His work frequently features recurring motifs of birds and wild plants, particularly weeds, which serve as metaphors for resilience, migration, and human endurance. These symbols offer a poetic reflection on the cycles of survival and the fragile relationship between humans and nature.
Radovanović earned his Bachelor’s degree in 2005 from the University of Fine Arts in Belgrade, where he transitioned from traditional training to a multimedia art program. Alongside his art, he established a successful career in television, serving as an anchor, director, and editor for Radio Television of Serbia (RTS). Since moving to California, his work has been exhibited at the Lancaster Museum of Art and History, the Torrance Art Museum, and Bakersfield Museum of Art. He is also the co-founder of L.A. Art Documents and was an artist-in-residence at MOAH through the Mellon Foundation.
Cry Me a River, 2026
Acrylic and mixed media on canvas
30” x 24”
Robin Raznick
-
Robin Raznick is a Los Angeles based artist whose paintings and ceramic sculpture are informed by the collision of the natural world with human presence, as only manifest in Southern California. She works in a heavy impasto and color infused painting style to create vivid and immersive scenes; they speak of the human interface between nature’s bounty, with its myriad life forms, and the built environment. The scale, intensity of color, and energetic brushwork communicate as resonant engagement with the natural world. Her paintings and clay sculptures teem with an undeniable life force that insists upon survival and co-existence.
Utilizing nature as her muse, Raznick’s paintings and sculptures can be described as narrative, abstracted representation. She holds multiple degrees in fine art including MA in Art at Northwestern State Univ. Louisiana, multiple BFA’s from California College of the Arts, and Design Institute of San Diego, as well as a Post Baccalaureate in Arts Education from San Francisco State Univ. She is a credentialed mentor educator who has maintained a parallel career as an arts educator and has taught Studio Arts, Art History, and Criticism, participated in numerous global artists residencies, and exhibited nationally and internationally, including shows at Oceanside Museum of Art, Kellogg Univ. Gallery Cal Poly Pomona, Brand Gallery, Glendale, Miami Basel, L Street Gallery, San Diego, and Melissa Morgan Fine Art, Palm Desert.
Descanso Blooms, 2026
Cera colors, fabric, and embroidery
12" x 11"
Charlie Rugg
-
Charlie Rugg creates paintings rooted in atmosphere, tension, and disciplined internal order. Working fluidly between abstraction and representation, he constructs images that feel structured yet unsettled, composed yet quietly shifting.
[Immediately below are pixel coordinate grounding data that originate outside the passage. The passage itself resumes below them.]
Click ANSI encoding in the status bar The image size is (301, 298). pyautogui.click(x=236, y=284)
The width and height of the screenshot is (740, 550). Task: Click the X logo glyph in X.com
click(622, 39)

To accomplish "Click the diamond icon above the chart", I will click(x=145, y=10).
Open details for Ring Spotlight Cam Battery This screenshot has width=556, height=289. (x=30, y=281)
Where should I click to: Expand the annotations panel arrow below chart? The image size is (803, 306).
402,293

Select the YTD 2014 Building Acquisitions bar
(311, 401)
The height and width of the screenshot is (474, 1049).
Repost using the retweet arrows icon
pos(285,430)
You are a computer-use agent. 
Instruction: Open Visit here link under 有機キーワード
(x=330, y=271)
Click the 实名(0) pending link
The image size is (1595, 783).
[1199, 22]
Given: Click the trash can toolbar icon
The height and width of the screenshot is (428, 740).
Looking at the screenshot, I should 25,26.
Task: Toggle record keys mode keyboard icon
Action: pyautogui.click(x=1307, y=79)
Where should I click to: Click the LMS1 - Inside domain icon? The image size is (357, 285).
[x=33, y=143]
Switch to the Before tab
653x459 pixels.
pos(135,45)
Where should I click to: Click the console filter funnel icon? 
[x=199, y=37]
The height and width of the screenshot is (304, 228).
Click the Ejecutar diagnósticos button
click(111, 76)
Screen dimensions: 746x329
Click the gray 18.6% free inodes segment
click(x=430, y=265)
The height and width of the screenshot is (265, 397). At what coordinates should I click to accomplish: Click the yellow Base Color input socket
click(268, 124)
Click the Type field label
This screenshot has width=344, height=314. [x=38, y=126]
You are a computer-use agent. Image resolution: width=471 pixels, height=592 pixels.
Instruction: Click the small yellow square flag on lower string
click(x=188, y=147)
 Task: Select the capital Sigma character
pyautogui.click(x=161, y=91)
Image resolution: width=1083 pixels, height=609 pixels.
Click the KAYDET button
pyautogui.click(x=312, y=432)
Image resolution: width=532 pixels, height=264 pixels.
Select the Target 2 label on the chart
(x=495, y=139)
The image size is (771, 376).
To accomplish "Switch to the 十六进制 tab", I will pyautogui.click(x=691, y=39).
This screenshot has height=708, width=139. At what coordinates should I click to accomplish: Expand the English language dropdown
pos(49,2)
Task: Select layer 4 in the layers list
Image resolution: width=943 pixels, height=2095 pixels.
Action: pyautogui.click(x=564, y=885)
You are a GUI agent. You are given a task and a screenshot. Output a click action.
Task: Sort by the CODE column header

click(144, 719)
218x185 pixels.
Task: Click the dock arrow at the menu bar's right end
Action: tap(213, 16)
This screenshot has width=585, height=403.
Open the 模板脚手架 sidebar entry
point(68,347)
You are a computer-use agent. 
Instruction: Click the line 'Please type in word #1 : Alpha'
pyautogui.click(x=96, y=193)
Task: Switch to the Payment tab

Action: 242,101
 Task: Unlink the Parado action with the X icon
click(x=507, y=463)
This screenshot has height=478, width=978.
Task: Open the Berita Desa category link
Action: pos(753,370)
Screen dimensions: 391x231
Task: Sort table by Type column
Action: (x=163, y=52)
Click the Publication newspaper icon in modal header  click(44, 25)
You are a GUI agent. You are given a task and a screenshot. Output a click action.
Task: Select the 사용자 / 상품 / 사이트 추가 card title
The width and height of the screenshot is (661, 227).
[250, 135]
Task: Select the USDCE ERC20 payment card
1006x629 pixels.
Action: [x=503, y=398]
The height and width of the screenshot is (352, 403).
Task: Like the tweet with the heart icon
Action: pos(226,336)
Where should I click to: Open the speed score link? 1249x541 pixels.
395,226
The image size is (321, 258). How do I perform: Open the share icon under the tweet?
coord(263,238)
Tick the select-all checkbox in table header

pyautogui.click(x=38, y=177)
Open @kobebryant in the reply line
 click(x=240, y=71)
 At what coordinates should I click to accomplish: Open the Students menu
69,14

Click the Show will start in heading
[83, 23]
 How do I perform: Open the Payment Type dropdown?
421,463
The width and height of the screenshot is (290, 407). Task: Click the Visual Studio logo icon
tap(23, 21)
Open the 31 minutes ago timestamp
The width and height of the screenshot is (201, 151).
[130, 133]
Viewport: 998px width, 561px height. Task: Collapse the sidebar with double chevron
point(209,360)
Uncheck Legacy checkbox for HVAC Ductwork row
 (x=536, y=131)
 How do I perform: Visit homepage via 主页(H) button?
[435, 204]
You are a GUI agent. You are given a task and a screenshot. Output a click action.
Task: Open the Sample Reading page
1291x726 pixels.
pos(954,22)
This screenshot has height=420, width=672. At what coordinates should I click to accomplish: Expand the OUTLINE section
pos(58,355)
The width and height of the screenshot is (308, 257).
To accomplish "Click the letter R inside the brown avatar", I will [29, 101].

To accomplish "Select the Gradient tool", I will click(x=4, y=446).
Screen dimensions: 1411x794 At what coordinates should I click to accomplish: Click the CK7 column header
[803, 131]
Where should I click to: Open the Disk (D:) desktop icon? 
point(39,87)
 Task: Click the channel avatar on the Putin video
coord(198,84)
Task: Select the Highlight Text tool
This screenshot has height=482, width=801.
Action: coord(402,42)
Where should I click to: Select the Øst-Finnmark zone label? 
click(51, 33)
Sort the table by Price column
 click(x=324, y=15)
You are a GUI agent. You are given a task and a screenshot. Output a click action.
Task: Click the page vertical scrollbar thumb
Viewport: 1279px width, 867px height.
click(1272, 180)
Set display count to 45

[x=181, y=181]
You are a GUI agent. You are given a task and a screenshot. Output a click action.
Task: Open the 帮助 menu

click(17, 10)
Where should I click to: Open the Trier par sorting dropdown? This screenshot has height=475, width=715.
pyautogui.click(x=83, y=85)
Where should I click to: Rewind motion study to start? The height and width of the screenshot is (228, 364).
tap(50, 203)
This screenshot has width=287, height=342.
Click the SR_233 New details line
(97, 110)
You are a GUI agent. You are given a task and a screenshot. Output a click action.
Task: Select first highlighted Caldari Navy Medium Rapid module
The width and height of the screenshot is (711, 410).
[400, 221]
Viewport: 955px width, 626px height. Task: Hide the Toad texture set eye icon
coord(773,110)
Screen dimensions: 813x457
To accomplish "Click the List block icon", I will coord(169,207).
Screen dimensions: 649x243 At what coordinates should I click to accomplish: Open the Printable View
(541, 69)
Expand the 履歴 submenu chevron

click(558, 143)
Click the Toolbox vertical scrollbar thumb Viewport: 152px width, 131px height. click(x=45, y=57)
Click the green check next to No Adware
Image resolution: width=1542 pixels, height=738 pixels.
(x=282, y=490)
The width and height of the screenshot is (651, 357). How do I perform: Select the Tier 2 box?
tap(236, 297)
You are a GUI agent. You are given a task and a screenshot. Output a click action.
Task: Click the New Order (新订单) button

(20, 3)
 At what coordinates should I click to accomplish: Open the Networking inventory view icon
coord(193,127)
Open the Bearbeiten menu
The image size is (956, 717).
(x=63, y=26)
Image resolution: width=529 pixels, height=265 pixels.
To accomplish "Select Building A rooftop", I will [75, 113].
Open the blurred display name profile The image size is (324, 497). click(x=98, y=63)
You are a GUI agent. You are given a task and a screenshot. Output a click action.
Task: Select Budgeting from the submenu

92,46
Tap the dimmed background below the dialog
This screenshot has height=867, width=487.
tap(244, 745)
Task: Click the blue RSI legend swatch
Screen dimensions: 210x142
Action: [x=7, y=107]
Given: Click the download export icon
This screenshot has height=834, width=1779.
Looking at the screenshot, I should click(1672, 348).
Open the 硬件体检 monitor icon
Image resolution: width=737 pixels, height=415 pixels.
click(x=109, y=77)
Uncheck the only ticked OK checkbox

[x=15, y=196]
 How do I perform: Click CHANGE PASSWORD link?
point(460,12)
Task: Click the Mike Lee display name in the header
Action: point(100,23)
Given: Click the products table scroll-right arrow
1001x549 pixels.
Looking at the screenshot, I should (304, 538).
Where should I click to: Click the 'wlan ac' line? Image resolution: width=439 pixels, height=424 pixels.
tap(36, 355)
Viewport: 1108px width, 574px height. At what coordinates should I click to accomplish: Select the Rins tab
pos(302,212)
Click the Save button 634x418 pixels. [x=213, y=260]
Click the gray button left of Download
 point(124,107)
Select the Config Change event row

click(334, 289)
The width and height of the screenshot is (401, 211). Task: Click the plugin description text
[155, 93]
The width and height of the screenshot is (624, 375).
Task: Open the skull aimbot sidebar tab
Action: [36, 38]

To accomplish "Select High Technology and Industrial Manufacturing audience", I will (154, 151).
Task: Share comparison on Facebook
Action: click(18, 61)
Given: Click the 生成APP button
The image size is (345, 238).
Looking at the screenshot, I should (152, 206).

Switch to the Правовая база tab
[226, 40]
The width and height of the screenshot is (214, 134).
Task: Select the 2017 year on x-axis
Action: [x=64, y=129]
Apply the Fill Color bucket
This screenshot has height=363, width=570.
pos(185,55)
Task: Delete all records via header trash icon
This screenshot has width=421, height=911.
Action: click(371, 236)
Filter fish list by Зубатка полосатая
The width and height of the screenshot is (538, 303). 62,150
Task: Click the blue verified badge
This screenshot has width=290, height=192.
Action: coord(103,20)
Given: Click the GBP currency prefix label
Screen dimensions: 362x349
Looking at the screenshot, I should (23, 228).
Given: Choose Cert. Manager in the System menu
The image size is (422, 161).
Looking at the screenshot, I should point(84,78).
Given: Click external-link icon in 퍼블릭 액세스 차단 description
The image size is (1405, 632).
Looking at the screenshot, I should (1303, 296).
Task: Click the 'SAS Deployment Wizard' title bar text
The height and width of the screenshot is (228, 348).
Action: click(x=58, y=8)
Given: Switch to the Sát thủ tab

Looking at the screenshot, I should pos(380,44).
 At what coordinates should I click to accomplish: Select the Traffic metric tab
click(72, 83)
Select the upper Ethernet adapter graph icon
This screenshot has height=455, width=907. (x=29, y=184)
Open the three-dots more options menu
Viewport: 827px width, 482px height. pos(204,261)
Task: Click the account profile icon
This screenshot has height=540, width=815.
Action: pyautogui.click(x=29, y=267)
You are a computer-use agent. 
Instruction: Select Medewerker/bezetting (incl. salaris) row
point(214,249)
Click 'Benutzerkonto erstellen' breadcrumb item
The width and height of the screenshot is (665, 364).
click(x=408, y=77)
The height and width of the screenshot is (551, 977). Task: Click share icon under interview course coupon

His abstract works unfold through layered color, texture, and calibrated spatial relationships. Forms appear and recede within dense fields, suggesting systems that approach coherence without fully resolving. In works that reference the visible world, figures and environments occupy similarly charged spaces, where narrative remains present but incomplete.Rugg approaches painting as a way of reestablishing context. In a period shaped by rapid technological acceleration and fractured realities, his work reflects a sustained search for orientation within instability. Structure, atmosphere, and presence coexist with quiet intensity, holding tension without forcing clarity.
Passage, 2025
Oil on canvas
18” x 18”
Art Sherwyn
-
Art Sherwyn is a Bakersfield-based artist whose work reflects a deep engagement with the landscapes, histories, and visual culture of California’s Central Valley. Rooted in observation and personal experience, his practice often draws from the region’s expansive terrain, agricultural presence, and built environment, translating these elements into compositions that balance representation and interpretation.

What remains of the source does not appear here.